▶ **Listed records**:
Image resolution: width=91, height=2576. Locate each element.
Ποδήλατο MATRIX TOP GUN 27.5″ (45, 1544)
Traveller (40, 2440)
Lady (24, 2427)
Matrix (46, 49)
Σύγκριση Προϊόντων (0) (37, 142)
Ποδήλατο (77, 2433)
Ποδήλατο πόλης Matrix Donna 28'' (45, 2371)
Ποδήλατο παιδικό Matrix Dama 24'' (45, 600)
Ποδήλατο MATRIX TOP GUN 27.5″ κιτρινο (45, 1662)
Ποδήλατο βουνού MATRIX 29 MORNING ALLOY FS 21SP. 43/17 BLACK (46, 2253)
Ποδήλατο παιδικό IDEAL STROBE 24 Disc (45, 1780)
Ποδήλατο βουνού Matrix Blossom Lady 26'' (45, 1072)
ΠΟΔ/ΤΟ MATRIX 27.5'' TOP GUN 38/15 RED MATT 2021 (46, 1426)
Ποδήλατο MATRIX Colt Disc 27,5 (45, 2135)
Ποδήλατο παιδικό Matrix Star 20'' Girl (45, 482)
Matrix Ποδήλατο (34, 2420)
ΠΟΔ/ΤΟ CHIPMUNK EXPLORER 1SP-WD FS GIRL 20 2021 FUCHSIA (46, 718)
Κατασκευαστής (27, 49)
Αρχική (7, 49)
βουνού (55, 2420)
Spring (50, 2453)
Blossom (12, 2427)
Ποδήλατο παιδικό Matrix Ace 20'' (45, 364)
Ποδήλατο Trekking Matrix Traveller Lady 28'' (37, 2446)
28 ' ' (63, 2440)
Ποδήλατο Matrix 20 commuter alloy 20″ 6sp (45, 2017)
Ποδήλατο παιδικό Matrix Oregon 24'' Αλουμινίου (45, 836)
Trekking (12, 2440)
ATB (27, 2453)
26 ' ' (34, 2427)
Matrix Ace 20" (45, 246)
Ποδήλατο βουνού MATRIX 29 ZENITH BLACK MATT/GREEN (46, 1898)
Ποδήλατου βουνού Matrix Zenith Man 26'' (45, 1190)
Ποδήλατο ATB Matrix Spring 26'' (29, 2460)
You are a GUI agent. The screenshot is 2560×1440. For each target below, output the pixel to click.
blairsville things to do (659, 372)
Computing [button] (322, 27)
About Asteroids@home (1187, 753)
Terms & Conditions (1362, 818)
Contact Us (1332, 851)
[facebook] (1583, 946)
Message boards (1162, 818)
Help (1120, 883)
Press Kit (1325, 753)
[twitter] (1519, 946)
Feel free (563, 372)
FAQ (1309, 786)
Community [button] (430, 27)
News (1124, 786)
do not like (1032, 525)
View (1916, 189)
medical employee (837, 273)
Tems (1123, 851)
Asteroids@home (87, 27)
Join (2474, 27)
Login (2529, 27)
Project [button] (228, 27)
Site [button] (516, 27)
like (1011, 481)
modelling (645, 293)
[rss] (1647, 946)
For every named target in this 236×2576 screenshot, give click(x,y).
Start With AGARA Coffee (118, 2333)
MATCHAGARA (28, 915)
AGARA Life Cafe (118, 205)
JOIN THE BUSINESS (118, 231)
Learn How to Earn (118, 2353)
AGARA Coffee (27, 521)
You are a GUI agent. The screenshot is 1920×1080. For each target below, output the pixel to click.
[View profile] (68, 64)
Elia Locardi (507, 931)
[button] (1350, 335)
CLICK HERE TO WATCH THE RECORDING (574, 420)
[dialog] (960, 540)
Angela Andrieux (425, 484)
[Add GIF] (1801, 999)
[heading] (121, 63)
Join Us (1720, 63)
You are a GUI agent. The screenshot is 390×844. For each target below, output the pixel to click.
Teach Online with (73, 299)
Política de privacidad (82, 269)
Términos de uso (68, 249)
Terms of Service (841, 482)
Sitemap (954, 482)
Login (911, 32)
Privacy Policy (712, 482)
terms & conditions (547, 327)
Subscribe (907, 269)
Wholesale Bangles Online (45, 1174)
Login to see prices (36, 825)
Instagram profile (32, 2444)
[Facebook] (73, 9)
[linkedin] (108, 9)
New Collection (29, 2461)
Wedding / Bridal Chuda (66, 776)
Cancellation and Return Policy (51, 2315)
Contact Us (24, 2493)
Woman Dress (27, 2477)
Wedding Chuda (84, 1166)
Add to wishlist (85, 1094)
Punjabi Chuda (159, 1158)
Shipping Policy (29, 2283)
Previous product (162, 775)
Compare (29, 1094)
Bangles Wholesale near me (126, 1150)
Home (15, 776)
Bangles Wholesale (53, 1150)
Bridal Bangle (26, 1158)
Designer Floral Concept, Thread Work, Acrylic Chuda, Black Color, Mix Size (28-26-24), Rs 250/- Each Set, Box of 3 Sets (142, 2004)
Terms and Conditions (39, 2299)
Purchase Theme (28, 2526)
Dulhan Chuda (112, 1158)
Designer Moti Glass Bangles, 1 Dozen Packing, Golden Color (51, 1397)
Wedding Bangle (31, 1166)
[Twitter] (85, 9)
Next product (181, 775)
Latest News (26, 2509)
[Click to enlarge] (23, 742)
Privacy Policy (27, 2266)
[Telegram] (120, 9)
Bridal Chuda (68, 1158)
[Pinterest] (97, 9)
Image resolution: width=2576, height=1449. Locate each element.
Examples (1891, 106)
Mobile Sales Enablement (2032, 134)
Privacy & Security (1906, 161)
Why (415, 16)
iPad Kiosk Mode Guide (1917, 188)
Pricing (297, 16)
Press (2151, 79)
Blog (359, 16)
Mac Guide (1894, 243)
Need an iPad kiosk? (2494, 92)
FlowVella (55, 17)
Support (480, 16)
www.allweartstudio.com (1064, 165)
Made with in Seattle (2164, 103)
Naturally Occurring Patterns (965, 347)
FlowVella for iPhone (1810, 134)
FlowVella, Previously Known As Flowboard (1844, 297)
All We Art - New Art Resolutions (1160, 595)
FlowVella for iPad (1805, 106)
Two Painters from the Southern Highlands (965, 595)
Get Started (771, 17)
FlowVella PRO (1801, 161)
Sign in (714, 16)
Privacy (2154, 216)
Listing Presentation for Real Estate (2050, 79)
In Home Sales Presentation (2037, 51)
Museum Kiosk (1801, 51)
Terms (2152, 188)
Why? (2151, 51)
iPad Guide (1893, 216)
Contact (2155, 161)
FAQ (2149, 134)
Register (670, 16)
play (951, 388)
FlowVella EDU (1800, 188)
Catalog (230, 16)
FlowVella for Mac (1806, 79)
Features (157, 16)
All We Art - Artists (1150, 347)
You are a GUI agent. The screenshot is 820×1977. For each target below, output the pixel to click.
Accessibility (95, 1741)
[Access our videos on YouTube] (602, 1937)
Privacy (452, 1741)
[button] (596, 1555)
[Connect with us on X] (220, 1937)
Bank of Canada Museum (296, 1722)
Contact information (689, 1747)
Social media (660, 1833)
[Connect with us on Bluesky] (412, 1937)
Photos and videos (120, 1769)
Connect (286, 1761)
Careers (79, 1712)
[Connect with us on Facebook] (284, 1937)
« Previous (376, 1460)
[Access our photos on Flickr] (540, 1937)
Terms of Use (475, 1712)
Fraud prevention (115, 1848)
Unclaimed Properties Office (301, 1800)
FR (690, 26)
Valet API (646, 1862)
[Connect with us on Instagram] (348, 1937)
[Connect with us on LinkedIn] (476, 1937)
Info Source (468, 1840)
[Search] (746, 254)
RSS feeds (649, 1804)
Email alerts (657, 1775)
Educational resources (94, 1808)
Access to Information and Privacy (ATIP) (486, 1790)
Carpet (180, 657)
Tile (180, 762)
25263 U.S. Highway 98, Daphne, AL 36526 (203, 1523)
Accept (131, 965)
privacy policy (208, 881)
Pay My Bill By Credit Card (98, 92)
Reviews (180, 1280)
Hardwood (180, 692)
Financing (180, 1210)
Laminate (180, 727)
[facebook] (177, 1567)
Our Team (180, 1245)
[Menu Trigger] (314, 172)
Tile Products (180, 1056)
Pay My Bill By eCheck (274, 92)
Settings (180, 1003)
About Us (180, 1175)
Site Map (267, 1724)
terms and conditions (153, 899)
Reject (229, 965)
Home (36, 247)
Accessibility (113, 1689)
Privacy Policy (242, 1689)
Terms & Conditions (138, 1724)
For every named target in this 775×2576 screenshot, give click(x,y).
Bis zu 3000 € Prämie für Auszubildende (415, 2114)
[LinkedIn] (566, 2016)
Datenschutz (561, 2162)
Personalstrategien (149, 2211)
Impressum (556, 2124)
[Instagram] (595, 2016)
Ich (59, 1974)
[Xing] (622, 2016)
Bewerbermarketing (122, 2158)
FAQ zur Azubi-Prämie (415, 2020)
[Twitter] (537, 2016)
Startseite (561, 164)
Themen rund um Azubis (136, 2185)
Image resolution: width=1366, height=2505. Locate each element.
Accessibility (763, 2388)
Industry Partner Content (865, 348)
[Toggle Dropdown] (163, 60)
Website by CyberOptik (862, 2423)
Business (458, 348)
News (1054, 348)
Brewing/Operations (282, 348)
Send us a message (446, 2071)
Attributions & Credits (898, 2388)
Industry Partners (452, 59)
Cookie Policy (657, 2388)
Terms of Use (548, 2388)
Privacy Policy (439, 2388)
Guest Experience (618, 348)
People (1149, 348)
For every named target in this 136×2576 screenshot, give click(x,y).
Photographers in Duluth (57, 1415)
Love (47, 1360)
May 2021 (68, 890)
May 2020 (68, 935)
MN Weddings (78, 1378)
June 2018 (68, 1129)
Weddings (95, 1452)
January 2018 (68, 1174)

▶ **Work item**: The required answer is the exact run of lines above starting at the line with "[Pinterest] (97, 9)" and ending at the line with "You are a GUI agent. The screenshot is 820×1977.", with both ends present.

▶ **Result of the exercise**:
[Pinterest] (97, 9)
Image resolution: width=2576, height=1449. Locate each element.
Examples (1891, 106)
Mobile Sales Enablement (2032, 134)
Privacy & Security (1906, 161)
Why (415, 16)
iPad Kiosk Mode Guide (1917, 188)
Pricing (297, 16)
Press (2151, 79)
Blog (359, 16)
Mac Guide (1894, 243)
Need an iPad kiosk? (2494, 92)
FlowVella (55, 17)
Support (480, 16)
www.allweartstudio.com (1064, 165)
Made with in Seattle (2164, 103)
Naturally Occurring Patterns (965, 347)
FlowVella for iPhone (1810, 134)
FlowVella, Previously Known As Flowboard (1844, 297)
All We Art - New Art Resolutions (1160, 595)
FlowVella for iPad (1805, 106)
Two Painters from the Southern Highlands (965, 595)
Get Started (771, 17)
FlowVella PRO (1801, 161)
Sign in (714, 16)
Privacy (2154, 216)
Listing Presentation for Real Estate (2050, 79)
In Home Sales Presentation (2037, 51)
Museum Kiosk (1801, 51)
Terms (2152, 188)
Why? (2151, 51)
iPad Guide (1893, 216)
Contact (2155, 161)
FAQ (2149, 134)
Register (670, 16)
play (951, 388)
FlowVella EDU (1800, 188)
Catalog (230, 16)
FlowVella for Mac (1806, 79)
Features (157, 16)
All We Art - Artists (1150, 347)
You are a GUI agent. The screenshot is 820×1977. For each target below, output the pixel to click.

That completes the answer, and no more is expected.